## TASK DIRECTIONS
Could you copy out, word for word, the rows starting with the line that contains "The height and" and going on through the last row, leaving the pictures out?

** Begin **

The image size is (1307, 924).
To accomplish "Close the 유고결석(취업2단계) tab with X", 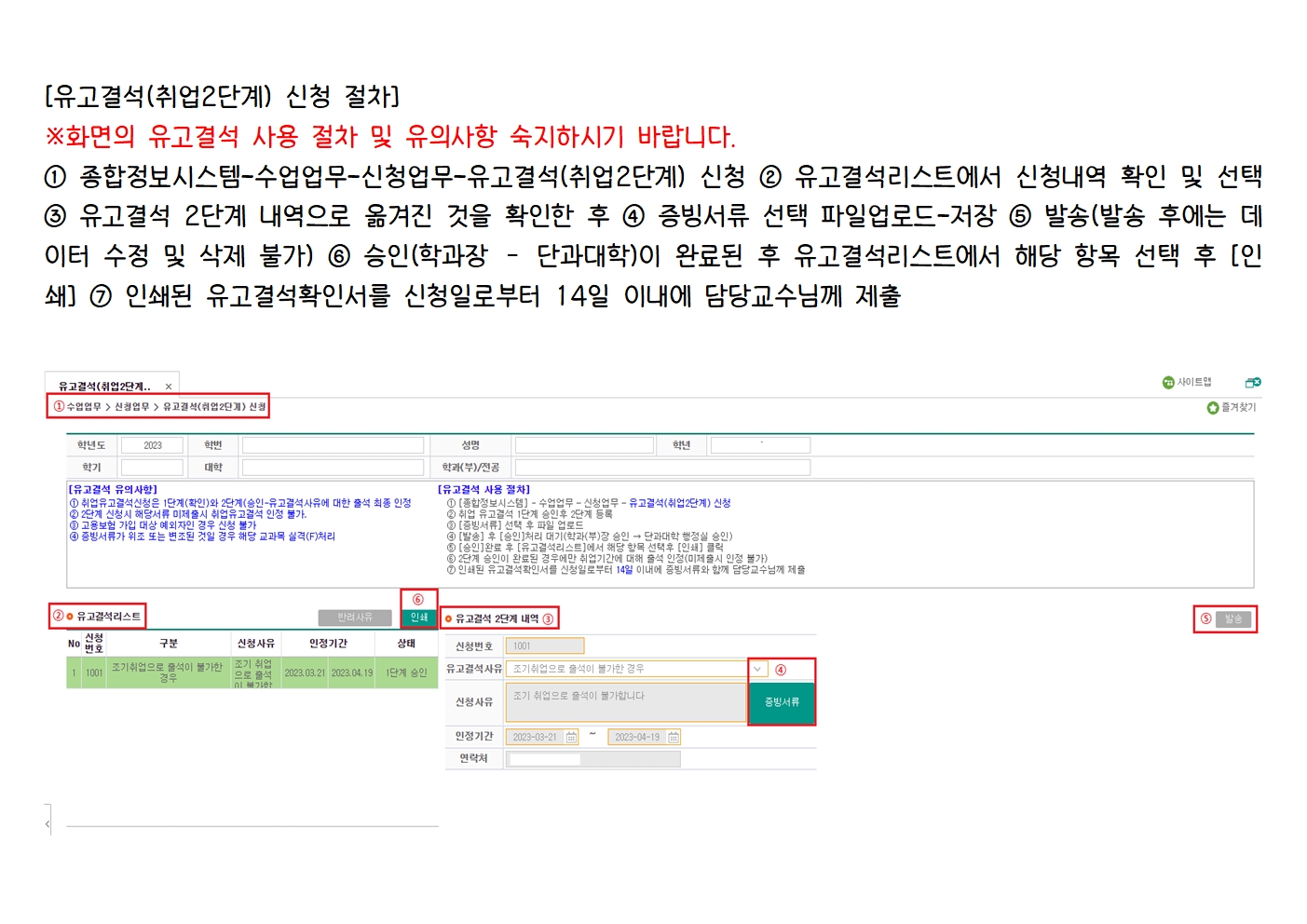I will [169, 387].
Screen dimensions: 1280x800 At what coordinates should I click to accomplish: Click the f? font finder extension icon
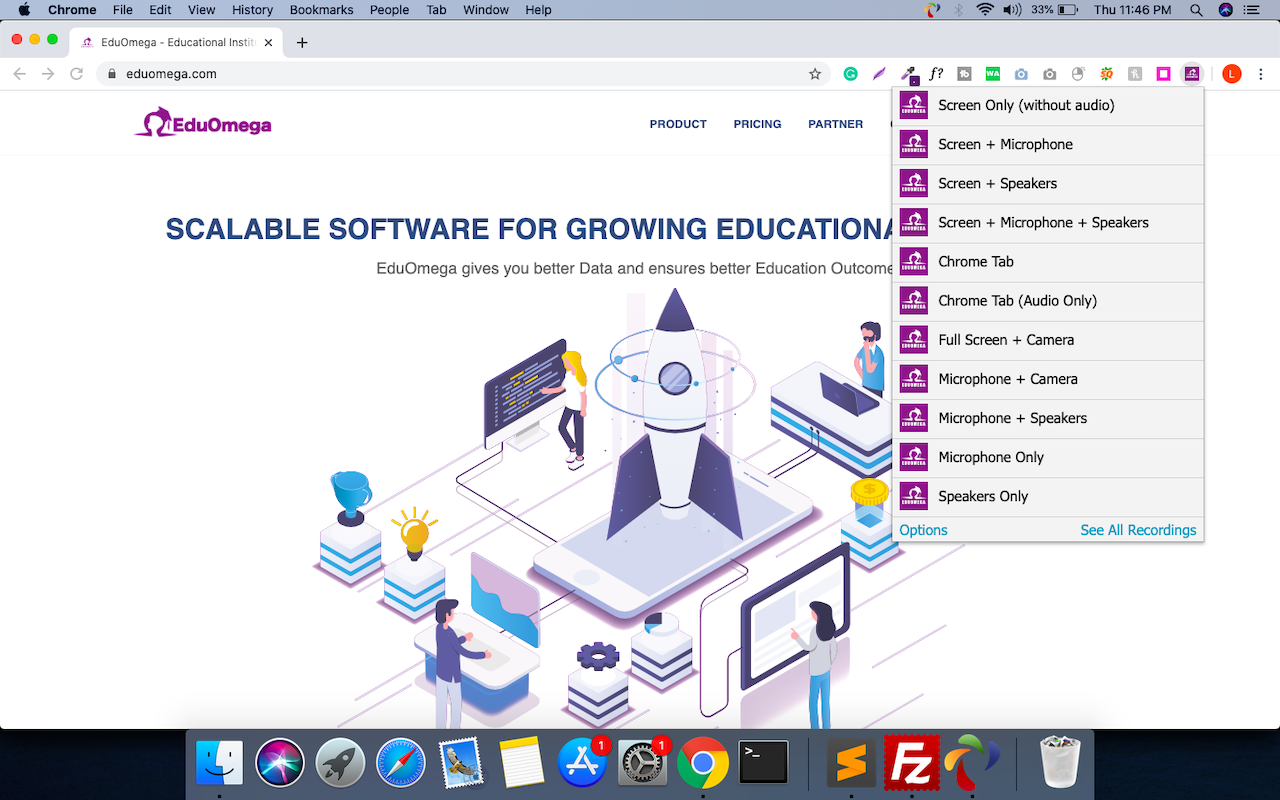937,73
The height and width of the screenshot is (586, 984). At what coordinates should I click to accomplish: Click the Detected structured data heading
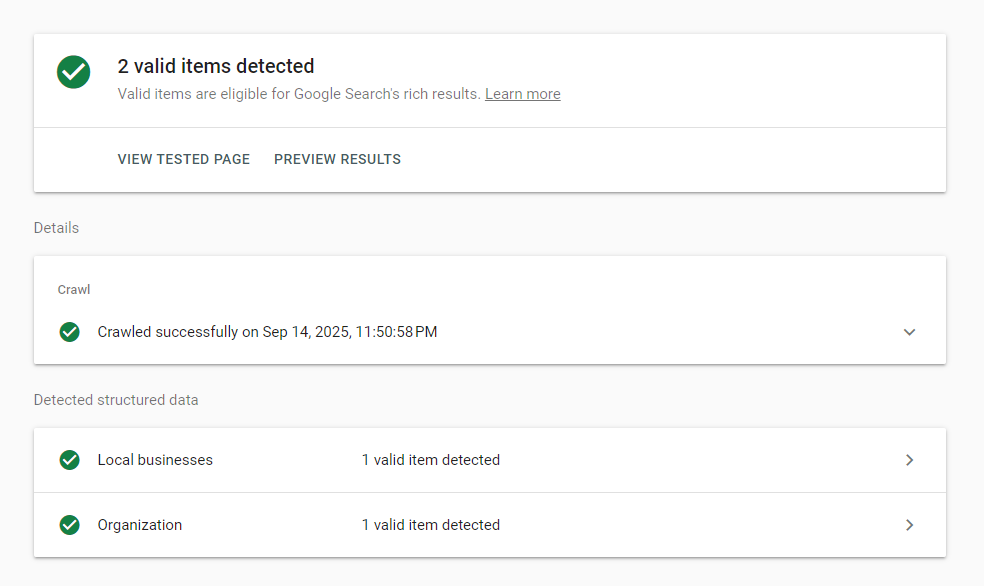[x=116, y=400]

** End **

## SOLUTION TO THE EXERCISE
The height and width of the screenshot is (586, 984). At what coordinates should I click to accomplish: Click the Detected structured data heading
[x=116, y=400]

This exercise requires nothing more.